Jerry Coyne has celebrated Amazon’s offer of a free Kindle version of James Shapiro’s Evolution: A View from the 21st Century by asking for comments on the book. (Beware: some people seem to have been charged for their download!) Coyne hasn’t read it himself, but says that Shapiro is “heterodox in his views.” He should know, since they are both at the University of Chicago. Even so, “heterodox” seems an odd choice of words.

I actually used it in a previous post and probably shouldn’t have, as the 6th in the BioLogos series has now appeared, drawing back from hyperpreterism (though some of the commentators do not). Nevertheless my context was theological, regarding “the doctrine handed down once for all by the apostles.” That’s also the predominant sense in my dictionary, where the word is opposed to “orthodox”, meaning “in harmony with what is authoritatively approved, conventional.” It does admit of a wider sense, “holding correct or the currently accepted opinions, not heretical or independently-minded or original.”

In what sense, then, is Shapiro heterodox, since science has no orthodoxy but evidence, which is always open to review? Maybe one of the repliers, Joe G, has it when he says:

Shapiro is a teleological wolf in philosophical clothing as far as I can tell.

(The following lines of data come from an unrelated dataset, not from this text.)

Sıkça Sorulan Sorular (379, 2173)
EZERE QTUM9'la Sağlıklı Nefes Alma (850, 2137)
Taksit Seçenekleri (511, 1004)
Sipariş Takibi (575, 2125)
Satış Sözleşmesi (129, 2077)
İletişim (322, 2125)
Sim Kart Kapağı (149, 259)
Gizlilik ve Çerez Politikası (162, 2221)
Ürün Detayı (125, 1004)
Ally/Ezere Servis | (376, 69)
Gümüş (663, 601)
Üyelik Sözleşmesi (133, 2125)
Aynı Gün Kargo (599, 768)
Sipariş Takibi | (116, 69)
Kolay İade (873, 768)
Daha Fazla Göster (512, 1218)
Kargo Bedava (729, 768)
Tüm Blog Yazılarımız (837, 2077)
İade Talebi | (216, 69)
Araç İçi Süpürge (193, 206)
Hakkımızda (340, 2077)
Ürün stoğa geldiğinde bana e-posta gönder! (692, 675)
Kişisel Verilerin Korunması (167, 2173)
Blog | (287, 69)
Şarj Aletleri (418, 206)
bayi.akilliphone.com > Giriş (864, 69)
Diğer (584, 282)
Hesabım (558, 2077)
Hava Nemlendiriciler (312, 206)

 After all John Wilkins, in another review, says:

Shapiro is returing to the older style of teleology that might have satisfied an Aristotelian … they engaged with the best philosophical arguments of the day (and let there be no mistake, this is a philosophical claim being made, not a scientific one).

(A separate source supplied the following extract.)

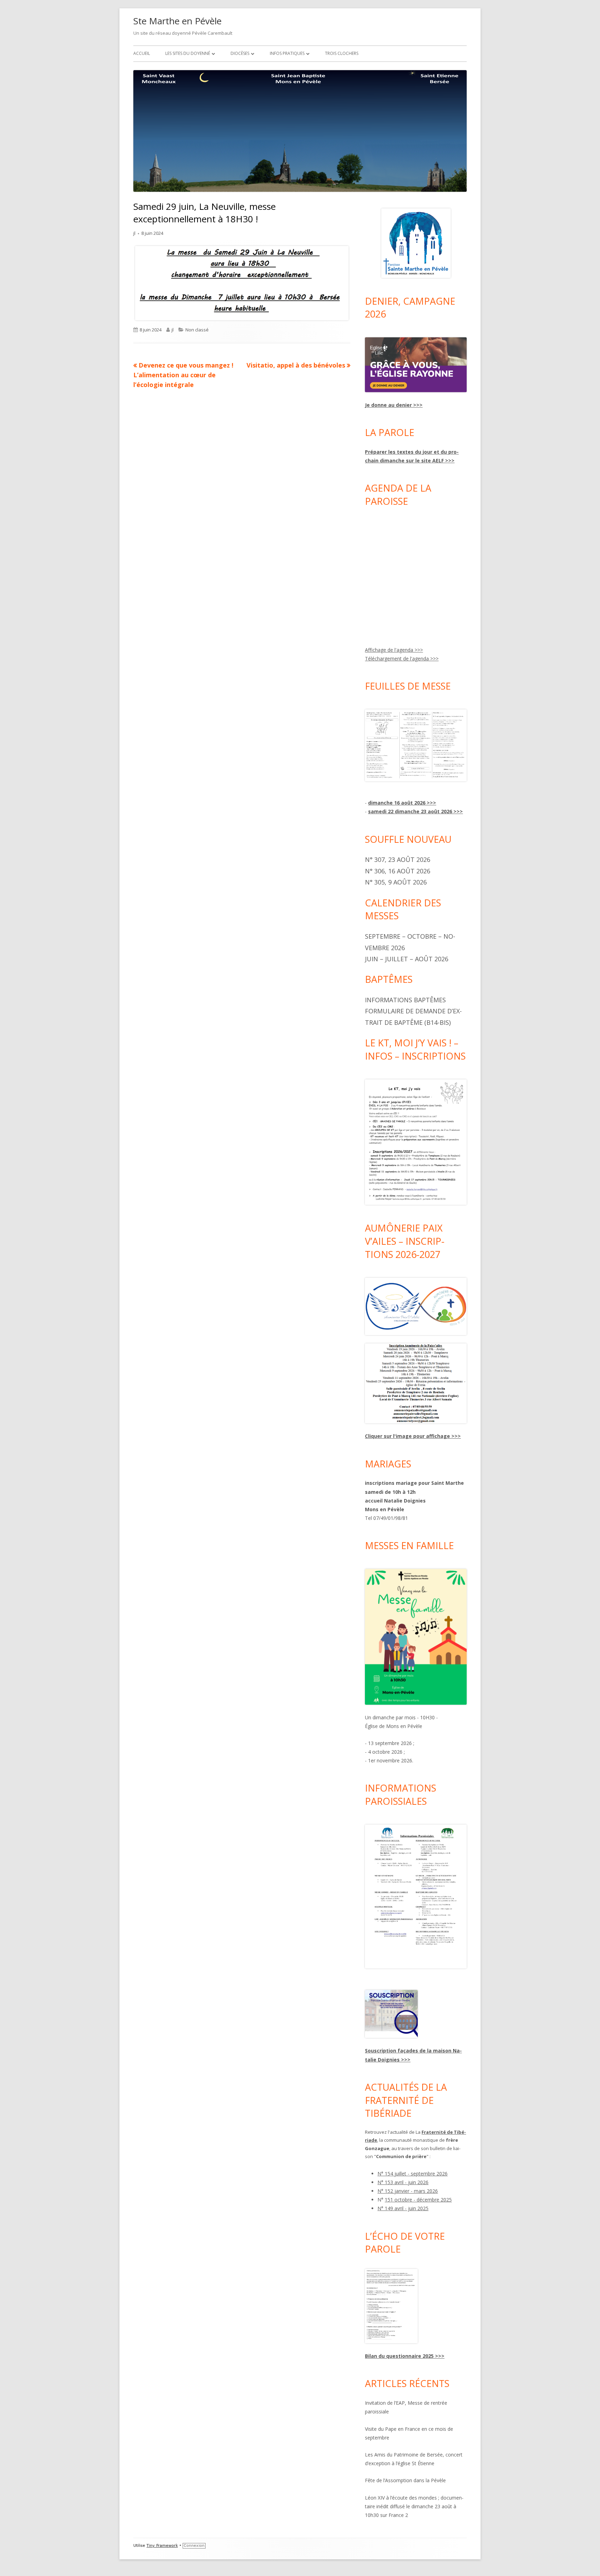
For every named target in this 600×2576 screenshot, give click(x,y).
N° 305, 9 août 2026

Wilkins then enters a discussion in which he says engineers do not accomplish defined functional goals, which provokes considerable disagreement from actual engineers. Nevertheless the objections to Shapiro seem to be about his interpretation more than the evidence he presents, and particularly with his underlying philosophy.

This would seem to be a valid point (if not necessarily a valid criticism). Shapiro sees the same range of mechanisms for extensive genome reorganisation that others see. They happily incorporate them into the accepted Neodarwinian framework as relatively unimportant and, in any case, still describable in terms of “variation random with regard to fitness, acted on by natural selection.” He, however, sees natural selection as minor, and these mechanisms as used “deliberately” by cells to adapt their genomes to new situations – they have evolved to evolve. No doubt further evidence would help decide between these philosophies, but at the same time philosophy will decide what evidence is to be sought, as well as how it is understood.

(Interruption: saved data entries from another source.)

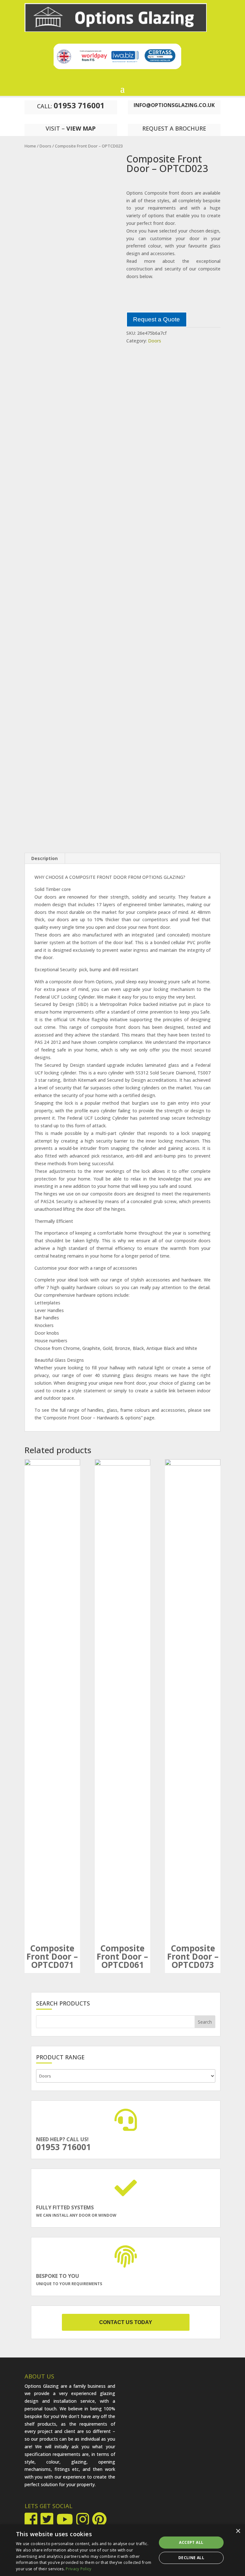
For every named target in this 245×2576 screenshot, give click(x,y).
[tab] (44, 858)
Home (30, 146)
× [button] (237, 2531)
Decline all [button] (191, 2557)
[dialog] (122, 2550)
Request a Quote (156, 319)
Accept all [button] (191, 2542)
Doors (45, 146)
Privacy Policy (78, 2569)
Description (44, 858)
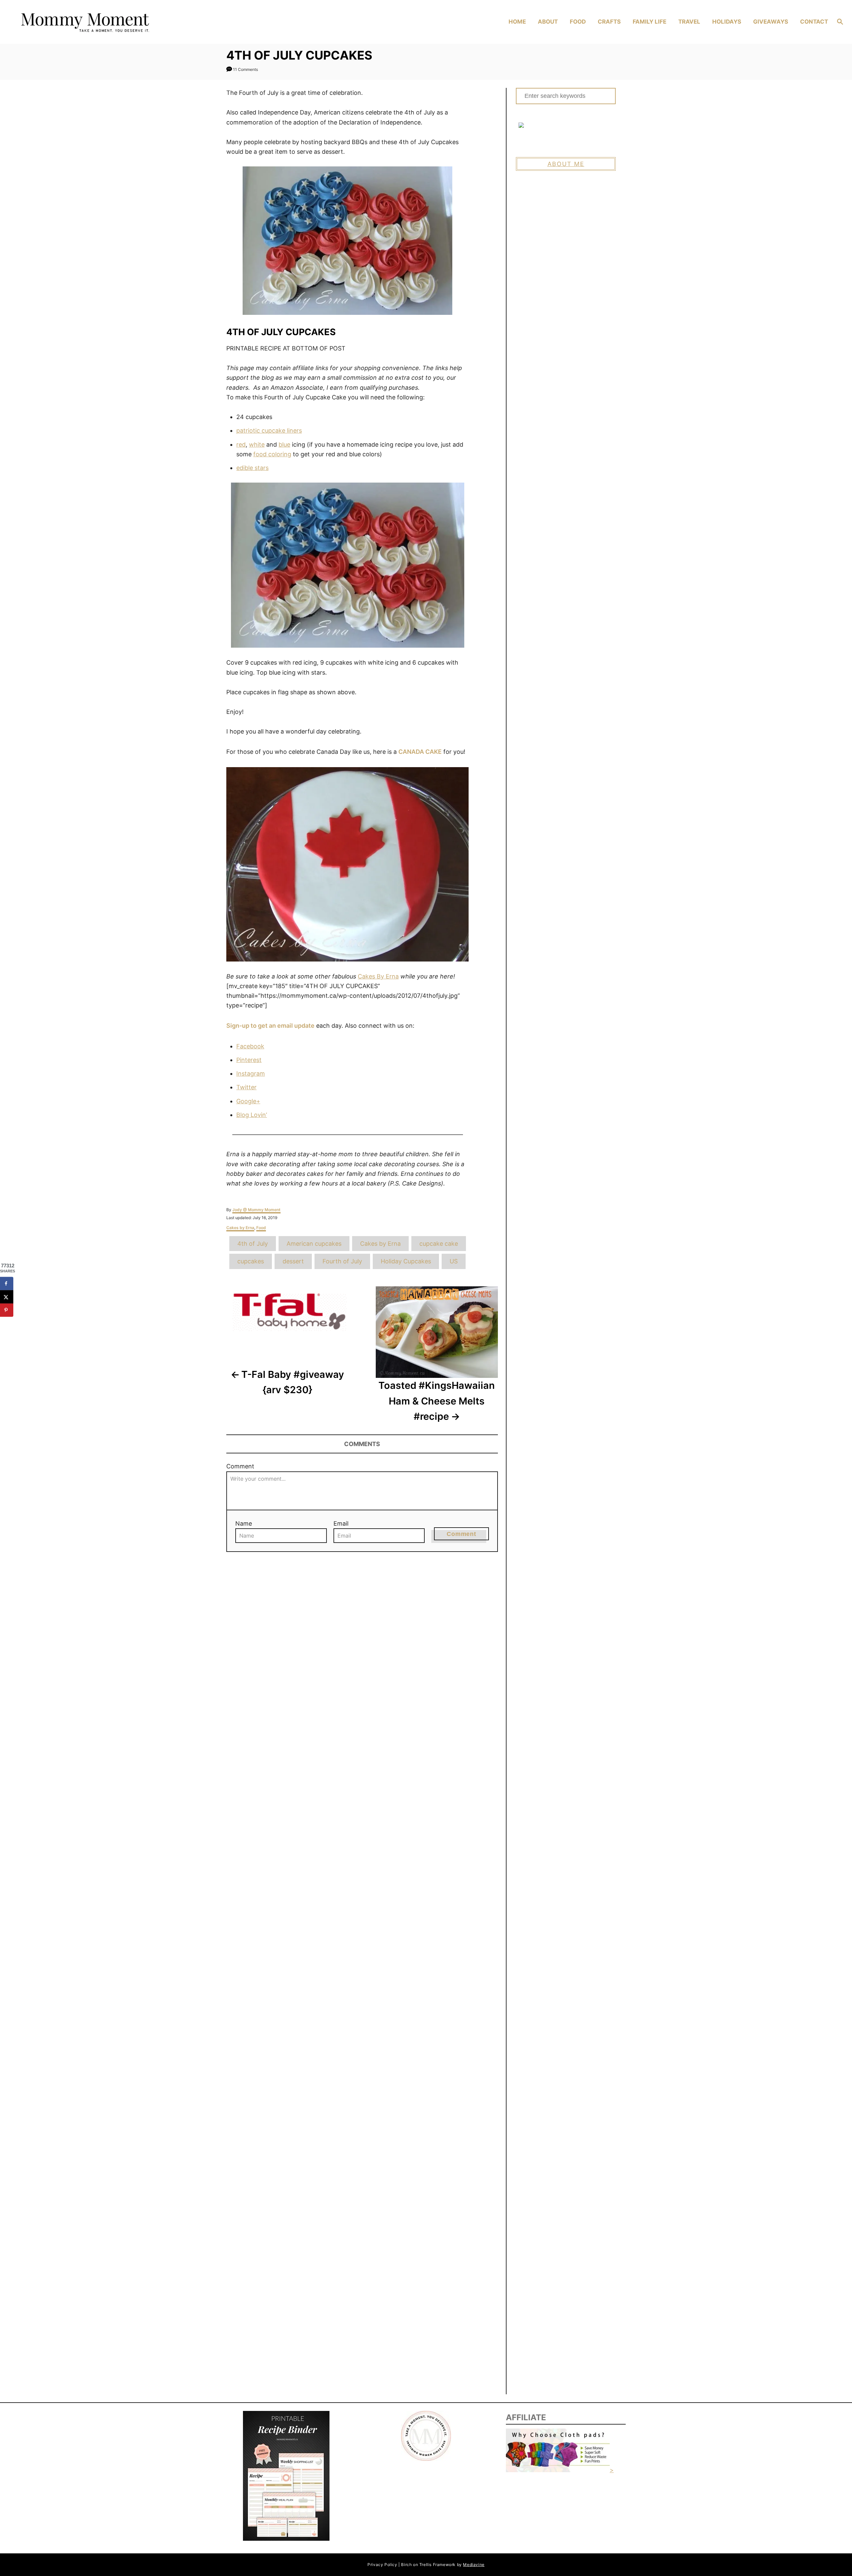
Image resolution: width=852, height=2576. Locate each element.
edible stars (252, 467)
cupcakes (250, 1261)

This is exemplified in a recent paper which describes how placentation in mammals arose from over 1500 new genes, controlled by transposons. In discussing the paper the senior author Gunter Wagner, at least, considers that the system arose suddenly rather than in small mutations accumulating over time, though the word “saltation” does not escape his lips. “In the last two decades there have been dramatic changes in our understanding of how evolution works,” he says in words reminiscent of Shapiro. The article goes on:

Intriguingly, note the researchers, the expression of these genes in the uterus is coordinated by transposons, essentially selfish pieces of genetic material that replicate within the host genome and used to be called junk DNA.

Well, they still are in respectable circles. But the lead author, Vincent Lynch, speaks more carefully:

“Transposons grow like parasites that have invaded the body, multiplying and taking up space in the genome…These transposons are not genes that underwent small changes over long periods of time and eventually grew into their new role during pregnancy. They are more like prefabricated regulatory units that install themselves into a host genome, which then recycles them to carry out entirely new functions like facilitating maternal-fetal communication.”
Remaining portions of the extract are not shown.